How Many Truck Drivers Do We Really Need?
Do we really have a shortage of truck drivers in this country or are we simply adding up the empty seats across the land and calling that under-utilized capacity a driver short-age?
The very first indicator of a shortage — any shortage — is a cost increase. Hay is currently in high demand across much of the Midwest because of drought conditions, and prices are going through the roof. Several years ago, when a good portion of the world’s wheat production was diverted to biofuel feedstock, the cost of pasta, beer, and other grain-based products skyrocketed. Kraft Dinner jumped in my grocery store from five boxes for a buck to four boxes for three dollars.
In early 2007, Mexican consumers faced a tortilla crisis; prices tripled and riots ensued. A beer panic hit Germany later that year as prices of the golden brew soared — partly due to biofuel diversion.
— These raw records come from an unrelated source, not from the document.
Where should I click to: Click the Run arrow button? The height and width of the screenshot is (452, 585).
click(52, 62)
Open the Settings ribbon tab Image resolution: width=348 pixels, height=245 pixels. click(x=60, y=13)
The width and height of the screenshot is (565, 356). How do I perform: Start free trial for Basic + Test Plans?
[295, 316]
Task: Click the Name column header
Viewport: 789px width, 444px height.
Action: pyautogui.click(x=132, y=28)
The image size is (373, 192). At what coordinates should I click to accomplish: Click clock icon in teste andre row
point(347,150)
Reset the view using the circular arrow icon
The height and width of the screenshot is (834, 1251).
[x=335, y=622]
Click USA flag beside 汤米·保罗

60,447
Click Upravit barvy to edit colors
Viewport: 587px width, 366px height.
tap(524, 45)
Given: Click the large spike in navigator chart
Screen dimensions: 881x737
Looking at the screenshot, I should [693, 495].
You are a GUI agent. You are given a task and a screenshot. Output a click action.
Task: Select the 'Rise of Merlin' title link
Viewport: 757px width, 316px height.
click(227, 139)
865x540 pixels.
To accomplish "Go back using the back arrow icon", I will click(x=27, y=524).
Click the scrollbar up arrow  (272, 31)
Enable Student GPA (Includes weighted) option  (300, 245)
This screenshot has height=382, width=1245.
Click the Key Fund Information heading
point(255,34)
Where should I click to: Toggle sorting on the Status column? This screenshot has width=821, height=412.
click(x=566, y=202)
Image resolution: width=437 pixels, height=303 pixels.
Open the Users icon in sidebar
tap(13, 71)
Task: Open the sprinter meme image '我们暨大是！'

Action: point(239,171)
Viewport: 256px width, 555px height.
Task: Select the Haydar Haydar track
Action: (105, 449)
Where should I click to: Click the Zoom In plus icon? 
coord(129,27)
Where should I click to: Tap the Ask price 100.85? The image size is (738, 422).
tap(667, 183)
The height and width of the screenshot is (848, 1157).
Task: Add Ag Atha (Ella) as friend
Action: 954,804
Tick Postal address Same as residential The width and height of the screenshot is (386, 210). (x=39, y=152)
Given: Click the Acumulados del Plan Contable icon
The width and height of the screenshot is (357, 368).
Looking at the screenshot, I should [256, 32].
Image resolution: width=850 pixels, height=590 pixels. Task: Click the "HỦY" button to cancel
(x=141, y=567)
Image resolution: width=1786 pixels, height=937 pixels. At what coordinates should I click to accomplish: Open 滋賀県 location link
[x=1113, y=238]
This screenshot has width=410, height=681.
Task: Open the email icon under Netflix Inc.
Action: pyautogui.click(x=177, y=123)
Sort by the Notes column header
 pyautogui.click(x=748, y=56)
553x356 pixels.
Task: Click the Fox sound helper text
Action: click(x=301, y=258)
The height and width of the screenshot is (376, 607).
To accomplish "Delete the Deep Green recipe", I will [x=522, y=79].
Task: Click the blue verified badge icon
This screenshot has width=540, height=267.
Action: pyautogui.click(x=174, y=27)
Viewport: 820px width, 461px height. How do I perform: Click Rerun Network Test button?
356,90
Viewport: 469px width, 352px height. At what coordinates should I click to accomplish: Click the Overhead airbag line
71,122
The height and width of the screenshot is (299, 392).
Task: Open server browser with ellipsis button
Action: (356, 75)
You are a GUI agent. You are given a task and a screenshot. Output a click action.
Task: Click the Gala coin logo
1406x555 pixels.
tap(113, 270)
That’s what happens when you have a shortage, or the threat of a genuine and pending shortage. One could hardly call what’s happening in trucking a crisis.
Shippers are watching the situation. Analysts are warning of potentially higher prices at the grocery stores. Truckload fleets are upping driver pay by a penny a mile here and a dollar a day there. Rates are more or less stagnant, store shelves re-main fully stocked, and only the worst paying freight is slow to move. By any of the usual economic indicators, we are in no imminent danger of a driver shortage or a capacity crisis.
I believe the problem is actually just a numbers game. Fleets have unseated trucks, they can’t hire drivers to fill those trucks, therefore there’s a shortage. That however, contradicts established economic wisdom — as outlined above.